Friday, 26 March 2010

Winter Weather Watch

9.01.2010

Recent national news has included the following articles ‘Special Report: Frozen Britain’, ‘How Britain is struggling to cope with a blast from the Arctic that has brought in a mini ice age across the country’ and ‘Scotland suffers sub-zero chill’. Newspapers produced further east comprised far fewer articles concerning the extreme weather which Europe is currently experiencing; all those that did had a slightly different focus. ‘Kyiv is under snow: city is on verge of transport collapse’, ‘Weather deaths pass 100’, ‘Russia in Ice’ and ‘Titanic fears for Greenland cruise ships’.

It seems that whilst the UK is struggling to keep businesses and airports operating and educational establishments functioning under inches of snow, the rest of Europe is fighting against more adverse weather conditions under feet of snow.

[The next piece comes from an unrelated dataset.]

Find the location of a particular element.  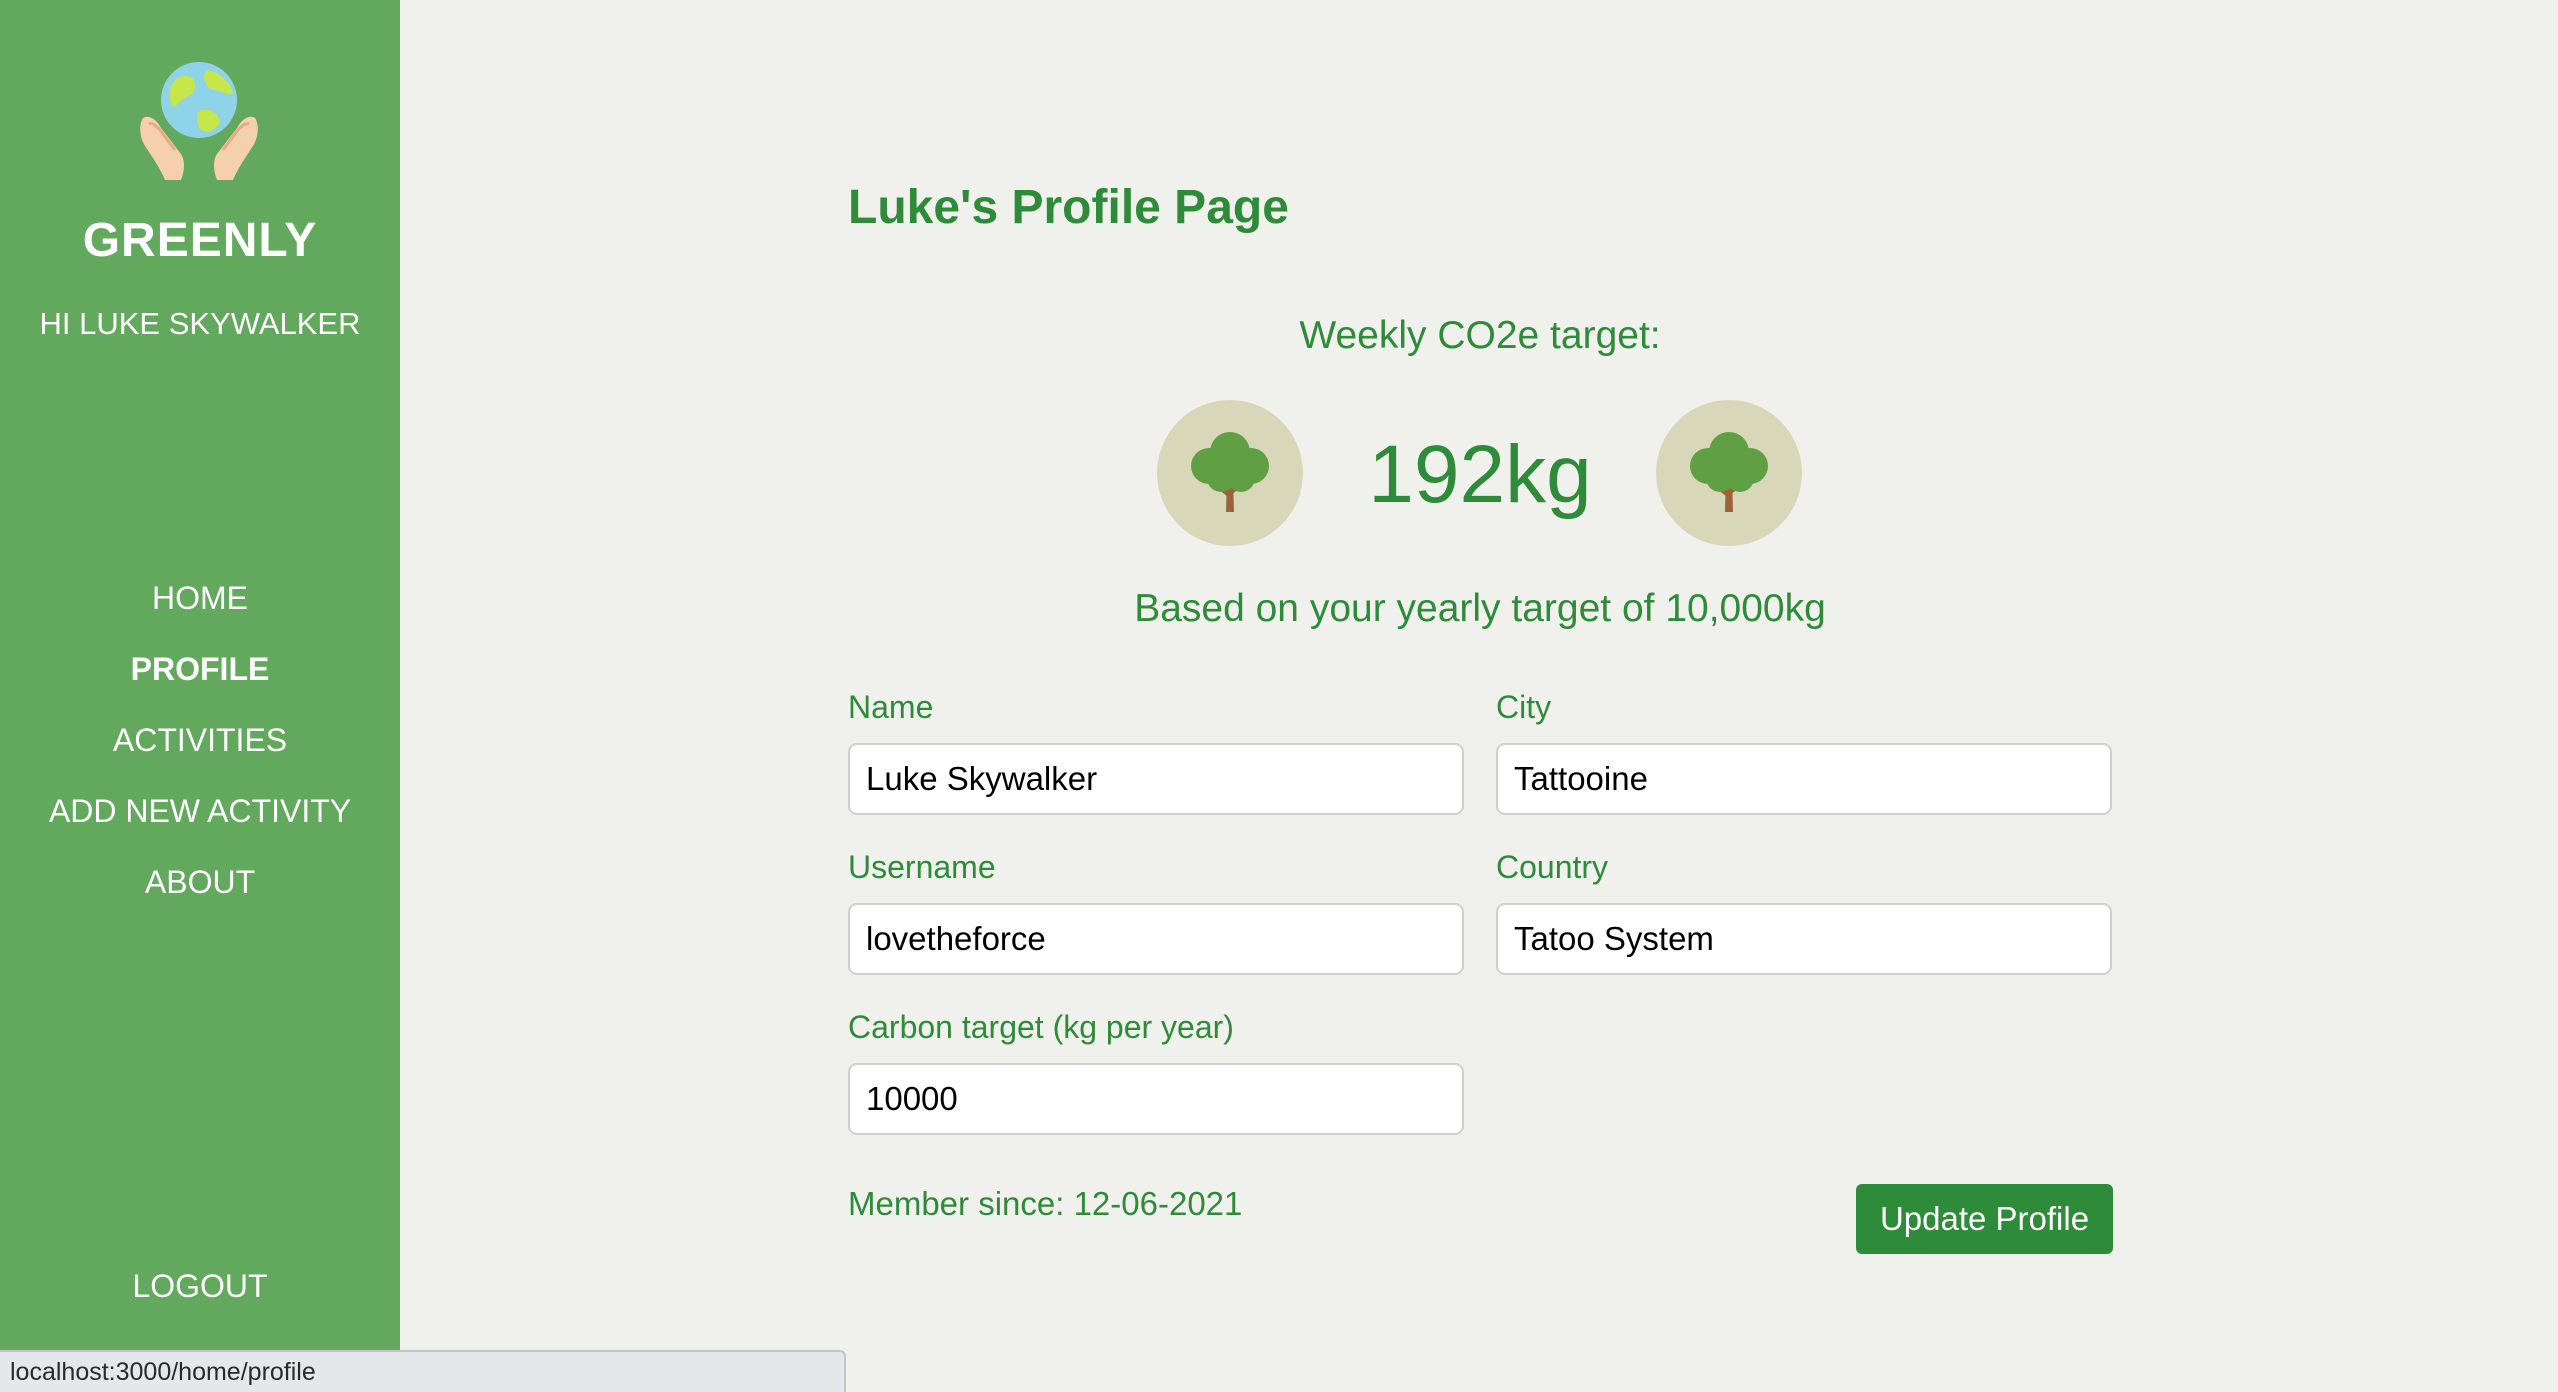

Berkshire, one of the hardest hit areas in the UK, received more than 40cm of snow in one week alone and consequently experienced temporary cuts in water and electricity supplies across the region. Thousands across the UK have been working from home, and those that have been managing to get into the office often face difficult and arduous journeys returning home afterwards. A prime example is of one waitress who trudged through snow for 14 miles in County Durham as all the roads in her area had been closed.

In Eastern Europe and Scandinavia, where cold weather and thick snow is a frequent occurrence, local populations have had to take more caution this year as weather conditions throughout Europe have become more extreme. In regions where a typical winter may crack pipes and cause overhead lines to collapse, this year is no exception. Measures already in place have allowed life to continue almost as normal in most large urban areas, so long as people wear thicker clothes as they make the daily trip to local wells, are prepared to wade through deeper snow whilst walking to work, have access to more wood to burn on roadside bonfires at bus shelters, and take up temporary snow shovelling jobs at airports and with local councils.

Recent extreme weather, however, has brought new worries to these areas. Cruise and cargo ships journeying across the North Atlantic Ocean and the Norwegian Sea are continually issued with fresh warnings concerning potentially lethal icebergs, as oceanographers predict this to be one of the worst winters since 1912. Local councils and the general public in Ukraine have been working at full capacity to clear the ice and snow, as they experience some of the heaviest snowfalls since records began, with areas receiving six feet and more at snow. At times, the only solutions have been to tunnel through the ice to allow access to homes and on roads. Whilst in parts of Russia, cities have experienced several ice storms, covering large areas with thick, smooth black ice, although Moscovites have taken advantage of this by hosting the largest ice sculpture festival in this region for decades.

Whether the extreme weather we are experiencing is a sign of Global Warming, as the Met Office claims, or whether it heralds the start of another mild Ice Age as last seen at the start of the 20th century, one thing is certain. Winters have become colder in recent years and as all signs indicate a continuation of this adverse weather in the future, local governments and populations need to start getting better prepared to cope with cold, snowy winters before they become much worse.